Expansions of circulating plasmablasts producing commensal-reactive IgA antibodies are predictors for chronic GVHD

Abstract

Chronic graft-versus-host disease (cGVHD) is characterized by dysregulation of the adaptive immune system, including an aberrant B-cell homeostasis after allogeneic hematopoietic stem cell transplantation (allo-SCT). It is uncertain, however, whether this B-cell dysregulation is a result of manifest cGVHD or develops as a sign of aberrant B lymphopoiesis after allo-SCT before cGVHD becomes apparent. To gain insight into the development of B-cell dysregulation before the onset of cGVHD, we analyzed B-cell subpopulations by multiparameter flow cytometry on days 90, 180, and 356 after allo-SCT in a prospective study design. After completion of follow-up, patients were assigned retrospectively to 3 groups according to onset of GVHD: (1) no GVHD (n = 17); (2) acute GVHD (aGVHD) without subsequent cGVHD (n = 32); and (3) cGVHD (n = 59).
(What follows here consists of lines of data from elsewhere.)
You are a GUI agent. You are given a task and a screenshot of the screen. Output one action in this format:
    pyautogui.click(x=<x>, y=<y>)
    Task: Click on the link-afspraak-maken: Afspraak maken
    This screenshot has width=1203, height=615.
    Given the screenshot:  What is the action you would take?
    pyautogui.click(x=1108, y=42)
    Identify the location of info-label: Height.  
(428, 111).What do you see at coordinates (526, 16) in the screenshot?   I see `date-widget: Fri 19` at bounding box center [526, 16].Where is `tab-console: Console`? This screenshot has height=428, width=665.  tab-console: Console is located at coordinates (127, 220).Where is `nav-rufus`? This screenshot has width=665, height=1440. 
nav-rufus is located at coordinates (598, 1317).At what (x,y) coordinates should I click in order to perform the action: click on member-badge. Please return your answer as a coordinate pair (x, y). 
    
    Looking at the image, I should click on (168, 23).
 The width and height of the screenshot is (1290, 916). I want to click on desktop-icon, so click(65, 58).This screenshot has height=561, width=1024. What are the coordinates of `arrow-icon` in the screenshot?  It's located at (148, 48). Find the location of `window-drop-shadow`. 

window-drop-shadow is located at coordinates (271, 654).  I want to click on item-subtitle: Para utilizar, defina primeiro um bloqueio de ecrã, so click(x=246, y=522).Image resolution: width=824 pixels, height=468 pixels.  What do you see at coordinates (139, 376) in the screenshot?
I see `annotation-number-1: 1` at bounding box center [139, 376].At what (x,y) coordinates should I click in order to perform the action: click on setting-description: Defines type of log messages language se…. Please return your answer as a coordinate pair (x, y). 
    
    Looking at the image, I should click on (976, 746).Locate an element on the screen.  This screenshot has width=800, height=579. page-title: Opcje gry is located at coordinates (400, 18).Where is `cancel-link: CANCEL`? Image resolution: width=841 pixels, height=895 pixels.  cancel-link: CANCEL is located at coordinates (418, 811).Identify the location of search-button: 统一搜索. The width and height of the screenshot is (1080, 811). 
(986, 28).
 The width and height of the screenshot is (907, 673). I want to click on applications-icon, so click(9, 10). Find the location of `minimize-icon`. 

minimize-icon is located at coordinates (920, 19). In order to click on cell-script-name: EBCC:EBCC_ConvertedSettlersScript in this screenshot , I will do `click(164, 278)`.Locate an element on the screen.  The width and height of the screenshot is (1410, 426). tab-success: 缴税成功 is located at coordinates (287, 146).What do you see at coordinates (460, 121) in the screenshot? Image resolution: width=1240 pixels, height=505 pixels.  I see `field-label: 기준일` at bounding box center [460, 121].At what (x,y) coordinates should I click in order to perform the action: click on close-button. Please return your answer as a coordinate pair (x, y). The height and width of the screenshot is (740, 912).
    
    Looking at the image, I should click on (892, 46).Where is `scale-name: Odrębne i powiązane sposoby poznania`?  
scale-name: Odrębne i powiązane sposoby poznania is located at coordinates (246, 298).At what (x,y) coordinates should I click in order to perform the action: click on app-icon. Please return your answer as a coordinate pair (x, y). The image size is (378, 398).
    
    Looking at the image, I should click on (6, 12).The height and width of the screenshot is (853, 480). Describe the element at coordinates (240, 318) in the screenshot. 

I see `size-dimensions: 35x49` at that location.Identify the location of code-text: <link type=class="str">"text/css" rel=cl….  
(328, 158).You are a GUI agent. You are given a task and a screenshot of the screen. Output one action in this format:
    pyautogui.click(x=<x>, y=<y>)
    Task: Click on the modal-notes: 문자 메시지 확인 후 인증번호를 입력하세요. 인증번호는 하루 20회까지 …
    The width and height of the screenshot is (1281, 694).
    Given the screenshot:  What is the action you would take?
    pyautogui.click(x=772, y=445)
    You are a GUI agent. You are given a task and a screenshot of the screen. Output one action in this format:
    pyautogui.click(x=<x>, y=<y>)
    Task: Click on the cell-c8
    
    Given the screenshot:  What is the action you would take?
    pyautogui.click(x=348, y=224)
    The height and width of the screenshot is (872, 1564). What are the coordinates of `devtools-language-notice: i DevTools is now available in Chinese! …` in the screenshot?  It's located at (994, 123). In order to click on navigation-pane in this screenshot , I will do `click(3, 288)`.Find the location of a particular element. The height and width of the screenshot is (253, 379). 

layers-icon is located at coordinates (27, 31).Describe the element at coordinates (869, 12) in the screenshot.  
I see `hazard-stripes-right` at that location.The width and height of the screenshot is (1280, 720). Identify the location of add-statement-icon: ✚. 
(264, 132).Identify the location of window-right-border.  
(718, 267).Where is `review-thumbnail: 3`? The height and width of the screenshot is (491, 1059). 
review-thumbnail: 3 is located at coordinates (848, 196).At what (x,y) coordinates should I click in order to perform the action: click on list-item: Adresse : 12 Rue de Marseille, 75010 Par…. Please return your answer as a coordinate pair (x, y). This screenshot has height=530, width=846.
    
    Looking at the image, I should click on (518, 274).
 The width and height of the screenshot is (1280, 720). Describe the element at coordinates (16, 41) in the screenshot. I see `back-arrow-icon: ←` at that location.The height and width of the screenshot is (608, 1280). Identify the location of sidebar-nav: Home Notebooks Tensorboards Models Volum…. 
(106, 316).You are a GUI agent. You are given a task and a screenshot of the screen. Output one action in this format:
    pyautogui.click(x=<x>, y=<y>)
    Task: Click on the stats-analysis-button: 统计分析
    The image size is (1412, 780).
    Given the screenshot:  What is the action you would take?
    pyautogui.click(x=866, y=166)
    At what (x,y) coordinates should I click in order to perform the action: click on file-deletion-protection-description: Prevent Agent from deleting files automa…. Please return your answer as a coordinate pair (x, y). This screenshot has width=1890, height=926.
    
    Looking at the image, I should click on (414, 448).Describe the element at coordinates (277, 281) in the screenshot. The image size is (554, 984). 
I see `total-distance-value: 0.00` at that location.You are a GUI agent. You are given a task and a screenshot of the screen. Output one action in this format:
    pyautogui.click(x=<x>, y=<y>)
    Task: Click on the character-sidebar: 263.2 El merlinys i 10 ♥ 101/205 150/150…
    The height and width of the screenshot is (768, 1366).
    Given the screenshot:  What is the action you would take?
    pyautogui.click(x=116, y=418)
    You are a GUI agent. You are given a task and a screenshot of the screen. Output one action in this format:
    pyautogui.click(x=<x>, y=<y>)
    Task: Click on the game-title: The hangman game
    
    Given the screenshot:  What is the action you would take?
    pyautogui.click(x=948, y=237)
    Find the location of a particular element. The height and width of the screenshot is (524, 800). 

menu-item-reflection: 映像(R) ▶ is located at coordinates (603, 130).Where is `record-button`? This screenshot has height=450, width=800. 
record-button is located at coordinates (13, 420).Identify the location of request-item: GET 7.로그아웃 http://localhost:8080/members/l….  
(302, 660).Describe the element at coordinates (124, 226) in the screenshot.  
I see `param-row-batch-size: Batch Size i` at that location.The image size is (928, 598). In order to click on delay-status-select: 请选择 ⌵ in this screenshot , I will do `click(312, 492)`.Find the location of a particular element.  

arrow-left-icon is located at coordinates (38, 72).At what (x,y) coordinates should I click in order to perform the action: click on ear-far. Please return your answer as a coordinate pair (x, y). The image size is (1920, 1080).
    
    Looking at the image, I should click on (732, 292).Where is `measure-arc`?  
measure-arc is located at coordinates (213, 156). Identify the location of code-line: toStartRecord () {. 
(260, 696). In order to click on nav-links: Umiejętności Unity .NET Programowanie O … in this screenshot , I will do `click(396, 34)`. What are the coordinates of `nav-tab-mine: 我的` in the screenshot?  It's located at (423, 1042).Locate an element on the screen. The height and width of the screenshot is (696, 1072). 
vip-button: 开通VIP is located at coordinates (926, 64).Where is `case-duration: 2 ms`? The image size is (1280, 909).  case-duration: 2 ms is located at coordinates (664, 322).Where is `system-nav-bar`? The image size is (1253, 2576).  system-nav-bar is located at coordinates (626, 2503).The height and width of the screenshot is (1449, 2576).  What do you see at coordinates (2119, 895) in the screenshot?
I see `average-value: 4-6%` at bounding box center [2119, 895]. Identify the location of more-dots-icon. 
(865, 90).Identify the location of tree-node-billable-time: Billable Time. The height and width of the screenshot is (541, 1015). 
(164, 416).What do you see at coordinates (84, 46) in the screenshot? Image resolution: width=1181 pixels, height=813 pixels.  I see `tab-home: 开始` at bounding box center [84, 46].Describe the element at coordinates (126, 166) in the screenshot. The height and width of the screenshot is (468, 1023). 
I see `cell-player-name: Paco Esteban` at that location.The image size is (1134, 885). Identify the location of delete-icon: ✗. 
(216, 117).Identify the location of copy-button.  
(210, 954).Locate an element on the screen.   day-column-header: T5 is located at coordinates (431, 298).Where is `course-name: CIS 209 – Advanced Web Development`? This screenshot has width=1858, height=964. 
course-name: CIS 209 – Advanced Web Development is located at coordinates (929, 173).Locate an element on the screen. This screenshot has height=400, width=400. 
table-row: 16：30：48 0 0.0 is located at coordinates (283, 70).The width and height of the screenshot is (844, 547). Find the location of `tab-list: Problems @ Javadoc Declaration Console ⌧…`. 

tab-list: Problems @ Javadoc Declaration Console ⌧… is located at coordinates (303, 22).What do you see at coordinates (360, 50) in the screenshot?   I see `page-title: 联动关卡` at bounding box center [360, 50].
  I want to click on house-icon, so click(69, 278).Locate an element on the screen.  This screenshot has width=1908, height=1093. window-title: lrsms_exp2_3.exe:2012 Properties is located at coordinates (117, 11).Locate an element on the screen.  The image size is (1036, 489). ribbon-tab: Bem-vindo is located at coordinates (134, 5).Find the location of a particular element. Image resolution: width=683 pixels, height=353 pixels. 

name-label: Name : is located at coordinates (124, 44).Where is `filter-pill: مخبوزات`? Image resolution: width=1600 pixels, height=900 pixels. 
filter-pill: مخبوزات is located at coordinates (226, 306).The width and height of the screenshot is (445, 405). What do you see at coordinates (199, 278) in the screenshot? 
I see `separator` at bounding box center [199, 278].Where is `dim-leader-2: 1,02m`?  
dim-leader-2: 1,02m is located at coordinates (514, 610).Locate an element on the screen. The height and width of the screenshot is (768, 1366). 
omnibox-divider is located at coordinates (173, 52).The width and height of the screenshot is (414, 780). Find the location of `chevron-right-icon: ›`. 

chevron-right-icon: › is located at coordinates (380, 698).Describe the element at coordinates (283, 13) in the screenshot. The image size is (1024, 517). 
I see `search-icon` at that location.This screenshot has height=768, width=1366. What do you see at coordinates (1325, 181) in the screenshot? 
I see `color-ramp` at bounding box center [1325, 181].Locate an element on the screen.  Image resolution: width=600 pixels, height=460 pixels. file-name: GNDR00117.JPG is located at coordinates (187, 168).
Although CD21lowCD11c+ B cells were increased in all groups, the frequency of CD20-CD38hi plasmablasts was significantly elevated already 90 days after allo-SCT in patients who subsequently developed cGVHD, compared to patients without GVHD or with aGVHD only (median of CD19+ cells, 5.9% vs 2.2% vs 2.2%; P = .0016 and .0304, respectively). Detailed molecular analysis of expanded plasmablasts revealed a dominance of the immunoglobulin A isotype, with molecular evidence for recent generation in mucosal sites and markers for intestinal homing. A large fraction of the clonally expanded plasmablasts produced antibodies that bound to subgroups of commensals known to produce short-chain fatty acids. In summary, our data suggest that dysregulated intestinal antibody responses against commensals contribute to the pathophysiology of cGVHD.